• **BRANO FORNITO**
··········

Si trova in Messico per assistere,
come giurato, alla
12esima edizione di Shorts México, uno dei
più importanti festival di questo Paese
dell'America latina, interamente dedicato ai
corti.
L'abbiamo incontrato all'Istituto Italiano
di Cultura (IIC) di Coyoacán, dove stasera
alle ore 18 impartirà una conferenza
dedicata a questo particolare settore della
cinematografia italiana.
Jacopo, sei il direttore del Centro
nazionale del cortometraggio di Torino.

··········

• **MATERIALE DI PARTENZA**

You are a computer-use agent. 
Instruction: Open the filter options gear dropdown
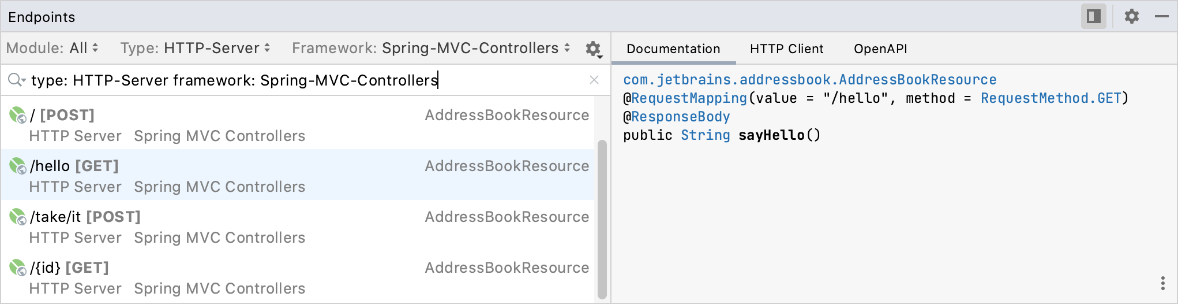pos(594,49)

··········

• **ISTRUZIONI**
(a) Ripeti parola per parola la parte del brano su Shorts México che comincia dalle parole "L'abbiamo incontrato all'Istituto" e si chiude dopo "cinematografia italiana.".
(b) Elenca tutti i nomi geografici (paesi, aree, città e quartieri) che compaiono nel brano su Shorts México.
(c) Riprendi il brano su Shorts México e portalo avanti a partire dalla sua ultima frase.
Il materiale non ha alcun legame con il brano.

• **RISPOSTE AI COMPITI**
(a)
L'abbiamo incontrato all'Istituto Italiano
di Cultura (IIC) di Coyoacán, dove stasera
alle ore 18 impartirà una conferenza
dedicata a questo particolare settore della
cinematografia italiana.

(b)
Messico
America latina
Coyoacán
Torino

(c)
Sì, da tre anni. Il Centro nazionale del
cortometraggio è l'agenzia di promozione del
corto italiano all'estero e svolge
sostanzialmente tre attività: rapporto con i
festival esteri per promuovere la nostra
presenza nei mercati esteri — che nel campo
del cortometraggio significa partecipazione
al festival di Clermont-Ferrand oltre ad
altri appuntamenti come Cannes, Berlino e
Venezia — e distribuzione, per mezzo di un
catalogo vendite di produzioni
esclusivamente italiane, a sale e catene
televisive. La terza attività è
l'organizzazione del “Torino Short Film
Market”, l'unico evento professionale di
distribuzione e produzione di corti in
Italia, in collaborazione con il Torino Film
Festival. Quest'anno avrà luogo la seconda
edizione.
In che veste ti trovi in Messico?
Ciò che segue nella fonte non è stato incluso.